EXERCISE »
What is wanted is an exact copy of all the entries.

►

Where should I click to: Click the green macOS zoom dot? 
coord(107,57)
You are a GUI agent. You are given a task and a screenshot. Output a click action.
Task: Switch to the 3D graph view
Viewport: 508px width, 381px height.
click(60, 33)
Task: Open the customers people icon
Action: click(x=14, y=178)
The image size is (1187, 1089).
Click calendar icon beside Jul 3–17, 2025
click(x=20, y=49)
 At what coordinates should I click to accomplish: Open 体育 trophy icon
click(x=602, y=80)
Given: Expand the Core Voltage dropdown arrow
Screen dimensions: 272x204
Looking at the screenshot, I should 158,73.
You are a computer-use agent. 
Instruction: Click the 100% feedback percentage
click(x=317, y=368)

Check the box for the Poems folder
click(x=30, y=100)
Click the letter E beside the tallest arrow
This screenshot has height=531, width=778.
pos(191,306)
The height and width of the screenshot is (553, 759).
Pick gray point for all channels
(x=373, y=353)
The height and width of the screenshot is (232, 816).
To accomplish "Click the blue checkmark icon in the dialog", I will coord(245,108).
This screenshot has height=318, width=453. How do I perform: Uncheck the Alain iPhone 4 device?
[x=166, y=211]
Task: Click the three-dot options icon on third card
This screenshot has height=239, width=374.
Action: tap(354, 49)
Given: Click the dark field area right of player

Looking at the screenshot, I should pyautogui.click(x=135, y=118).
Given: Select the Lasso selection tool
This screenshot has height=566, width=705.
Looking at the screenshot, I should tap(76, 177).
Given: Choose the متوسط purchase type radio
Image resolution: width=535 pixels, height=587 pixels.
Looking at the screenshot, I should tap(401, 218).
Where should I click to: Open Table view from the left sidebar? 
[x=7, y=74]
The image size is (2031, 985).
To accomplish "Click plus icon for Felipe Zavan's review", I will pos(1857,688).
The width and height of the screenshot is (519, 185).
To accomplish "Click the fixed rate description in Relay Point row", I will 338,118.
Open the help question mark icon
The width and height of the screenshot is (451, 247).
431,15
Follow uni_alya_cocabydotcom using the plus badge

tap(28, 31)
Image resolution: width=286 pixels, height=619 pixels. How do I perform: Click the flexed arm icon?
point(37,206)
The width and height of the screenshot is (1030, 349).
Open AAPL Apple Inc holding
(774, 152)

◄

FINISHED TASK »
Where should I click to: Click the green macOS zoom dot? 
coord(107,57)
You are a GUI agent. You are given a task and a screenshot. Output a click action.
Task: Switch to the 3D graph view
Viewport: 508px width, 381px height.
click(60, 33)
Task: Open the customers people icon
Action: click(x=14, y=178)
The image size is (1187, 1089).
Click calendar icon beside Jul 3–17, 2025
click(x=20, y=49)
 At what coordinates should I click to accomplish: Open 体育 trophy icon
click(x=602, y=80)
Given: Expand the Core Voltage dropdown arrow
Screen dimensions: 272x204
Looking at the screenshot, I should 158,73.
You are a computer-use agent. 
Instruction: Click the 100% feedback percentage
click(x=317, y=368)

Check the box for the Poems folder
click(x=30, y=100)
Click the letter E beside the tallest arrow
This screenshot has height=531, width=778.
pos(191,306)
The height and width of the screenshot is (553, 759).
Pick gray point for all channels
(x=373, y=353)
The height and width of the screenshot is (232, 816).
To accomplish "Click the blue checkmark icon in the dialog", I will coord(245,108).
This screenshot has height=318, width=453. How do I perform: Uncheck the Alain iPhone 4 device?
[x=166, y=211]
Task: Click the three-dot options icon on third card
This screenshot has height=239, width=374.
Action: tap(354, 49)
Given: Click the dark field area right of player

Looking at the screenshot, I should pyautogui.click(x=135, y=118).
Given: Select the Lasso selection tool
This screenshot has height=566, width=705.
Looking at the screenshot, I should tap(76, 177).
Given: Choose the متوسط purchase type radio
Image resolution: width=535 pixels, height=587 pixels.
Looking at the screenshot, I should tap(401, 218).
Where should I click to: Open Table view from the left sidebar? 
[x=7, y=74]
The image size is (2031, 985).
To accomplish "Click plus icon for Felipe Zavan's review", I will pos(1857,688).
The width and height of the screenshot is (519, 185).
To accomplish "Click the fixed rate description in Relay Point row", I will 338,118.
Open the help question mark icon
The width and height of the screenshot is (451, 247).
431,15
Follow uni_alya_cocabydotcom using the plus badge

tap(28, 31)
Image resolution: width=286 pixels, height=619 pixels. How do I perform: Click the flexed arm icon?
point(37,206)
The width and height of the screenshot is (1030, 349).
Open AAPL Apple Inc holding
(774, 152)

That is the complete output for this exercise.